Women live with the knowledge that hands can be shoved inside their clothing, they can be groped, grabbed by the genitals, targeted with sexual names or slurs, or raped. Women – as actual and potential targets of abuse – forego their freedom of movement and live with the ubiquitous fear of violence.
But it is the abusers who need to change their behaviour. All countries are obliged, under international law, to end this violence no matter who is the abuser.
Initial surveys as part of UN Women’s safe cities programme show that 80-90% of women report incidences of sexual harassment in public city spaces (rates for men who report sexual harassment are lower, but still troubling). That’s as many as four out of five women you pass on the street or meet on the train or sit with in the work canteen.
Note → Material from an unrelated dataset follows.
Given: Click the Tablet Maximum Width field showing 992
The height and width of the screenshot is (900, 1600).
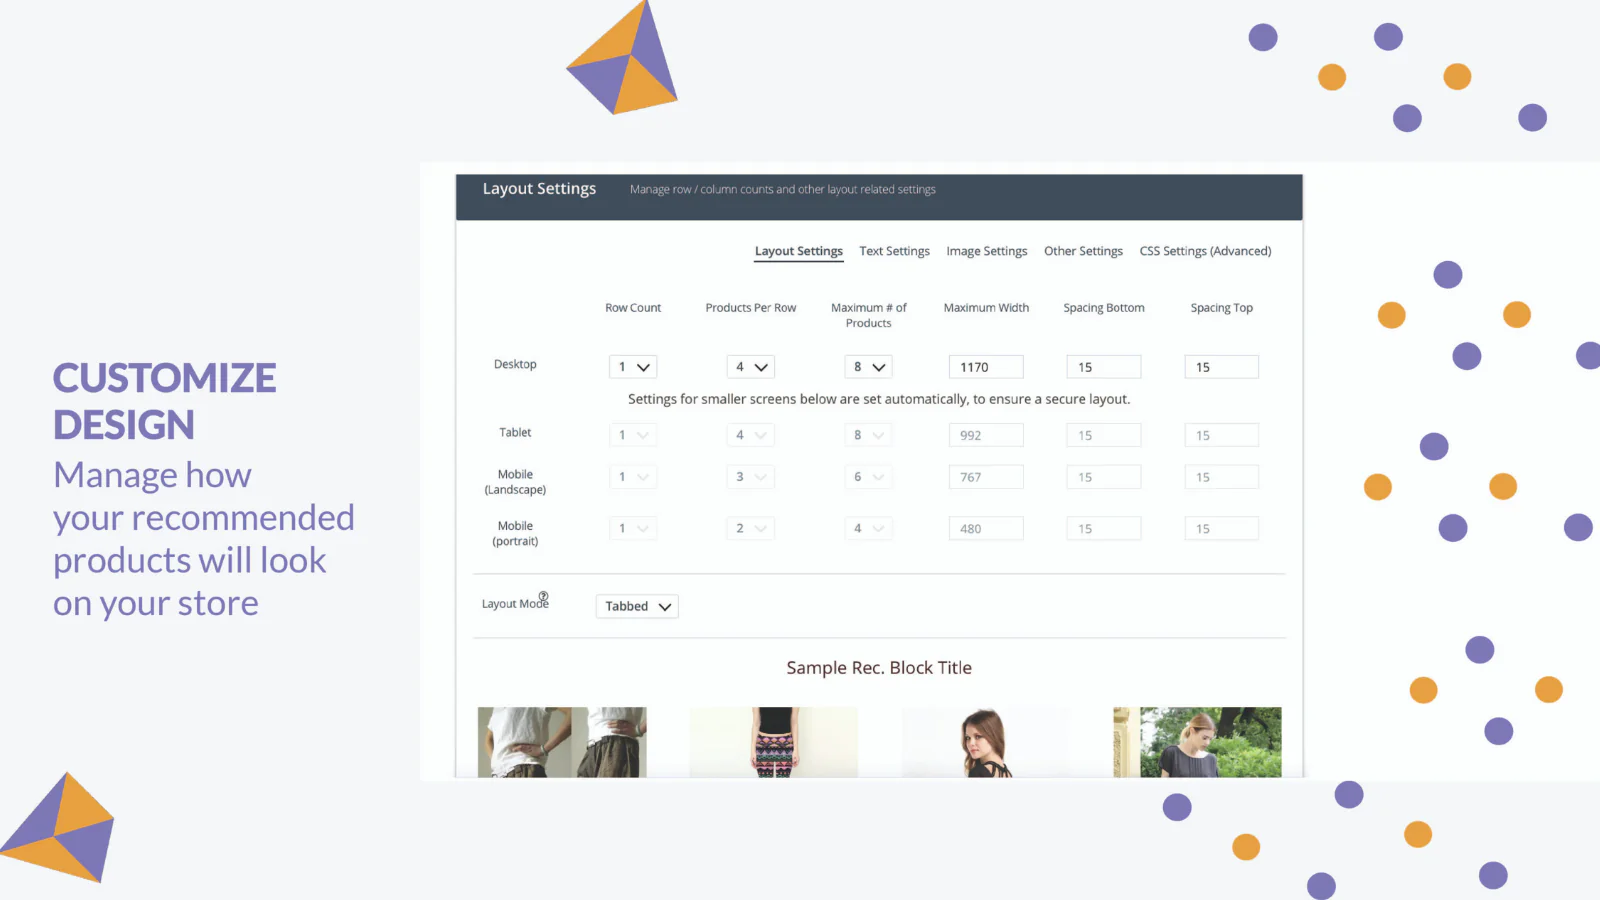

The figure in Europe was one in two women in 2014. The widely quoted lifetime prevalence of violence against women is one in three but if we broaden the definition to take into account sexual harassment, this figure may be as many as two in three women – or perhaps higher.
Sexual harassment is not new but women have forced it into public discussion and on to the public policy agenda.
There have been some notable responses – the Japanese government now requires senior civil servants to undergo prevention training before they can be considered for promotion; Jamaica is introducing a sexual harassment bill; a doctor’s union in New Zealand is investigating sexual harassment in the profession; US lawyers working on behalf of immigrant farm workers are highlighting the connections between sexual harassment and wage theft as well as other forms of exploitation; the Telegu film industry in India announced it was establishing a sexual harassment redressal forum; and Australia is conducting a national inquiry on sexual harassment, which the sex discrimination commissioner, Kate Jenkins, has linked to the #MeToo movement.
At the UN, my own workplace, we are facing reports of inadequate systems to deal with sexual harassment. It is in this context that the UN secretary general has established a taskforce to review current practices in preventing and addressing sexual harassment and make recommendations for change.
At a recent meeting in London the secretary general and his senior team issued a statement acknowledging that male-dominated culture and unequal gender relations are at the heart of sexual abuse, harassment and violence whether it happens in the UN, in government, the private sector or civil society. They committed to strengthen victim-centred approaches and the development of safe work spaces.
UN Women’s executive director, Phumzile Mlambo-Ncguka, appointed me as executive coordinator and spokesperson on sexual harassment in March. We bring what has been learned from decades of work to end violence against women to the deliberations on sexual harassment, and we are pushing for women – staff and external experts – to be consulted in this process. We know that women’s organisations, if free to operate as needed and with predictable, adequate funding, have been key to policy development on violence against women so we will draw on their expertise.
We know that UN Women must look in-house to review whether we are doing the best we can on this issue. Consultation with staff has begun.
Women across the world have put abusers on notice – they have demonstrated what zero tolerance looks like to victims of sexual harassment. Unlike so many previous times, employers, allies in the media and the UN need to make common cause. This is a moment where our best collective efforts may make a real shift in the culture that enables or shuts down gender inequality and discrimination. Will this see a step change towards ending violence? The answer is in our hands. Women have imagined this world, states have heard the call – now we must all make it real.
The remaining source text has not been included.